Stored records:

^^^^^^^^

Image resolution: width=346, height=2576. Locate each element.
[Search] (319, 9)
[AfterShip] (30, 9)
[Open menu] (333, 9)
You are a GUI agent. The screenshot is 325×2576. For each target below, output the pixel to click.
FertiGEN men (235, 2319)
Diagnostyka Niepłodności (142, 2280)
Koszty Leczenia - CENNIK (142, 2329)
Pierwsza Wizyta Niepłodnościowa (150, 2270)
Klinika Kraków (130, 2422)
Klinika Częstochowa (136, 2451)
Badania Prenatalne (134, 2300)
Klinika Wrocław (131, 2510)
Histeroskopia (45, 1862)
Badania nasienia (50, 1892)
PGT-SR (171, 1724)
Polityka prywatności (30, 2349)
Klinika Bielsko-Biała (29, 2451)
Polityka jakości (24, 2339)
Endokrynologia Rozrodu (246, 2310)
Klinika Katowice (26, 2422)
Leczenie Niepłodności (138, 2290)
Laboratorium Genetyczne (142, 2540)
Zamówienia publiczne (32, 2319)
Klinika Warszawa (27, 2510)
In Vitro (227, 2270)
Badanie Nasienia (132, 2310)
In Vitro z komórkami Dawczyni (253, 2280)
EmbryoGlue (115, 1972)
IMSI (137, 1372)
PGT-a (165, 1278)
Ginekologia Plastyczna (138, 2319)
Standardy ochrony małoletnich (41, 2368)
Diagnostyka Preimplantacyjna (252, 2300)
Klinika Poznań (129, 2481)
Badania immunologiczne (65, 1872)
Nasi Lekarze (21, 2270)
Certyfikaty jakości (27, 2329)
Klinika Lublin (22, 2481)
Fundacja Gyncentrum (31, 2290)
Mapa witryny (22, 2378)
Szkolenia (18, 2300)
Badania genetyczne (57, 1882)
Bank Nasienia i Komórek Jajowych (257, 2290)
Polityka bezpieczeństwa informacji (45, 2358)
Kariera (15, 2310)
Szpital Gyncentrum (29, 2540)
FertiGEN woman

^^^^^^^^

• **Your instructions**:
Copy exactly, and only, the lines from the line that contains "IMSI (137, 1372)" through the end of the data above.

• **Exercise solution**:
IMSI (137, 1372)
PGT-a (165, 1278)
Ginekologia Plastyczna (138, 2319)
Standardy ochrony małoletnich (41, 2368)
Diagnostyka Preimplantacyjna (252, 2300)
Klinika Poznań (129, 2481)
Badania immunologiczne (65, 1872)
Nasi Lekarze (21, 2270)
Certyfikaty jakości (27, 2329)
Klinika Lublin (22, 2481)
Fundacja Gyncentrum (31, 2290)
Mapa witryny (22, 2378)
Szkolenia (18, 2300)
Badania genetyczne (57, 1882)
Bank Nasienia i Komórek Jajowych (257, 2290)
Polityka bezpieczeństwa informacji (45, 2358)
Kariera (15, 2310)
Szpital Gyncentrum (29, 2540)
FertiGEN woman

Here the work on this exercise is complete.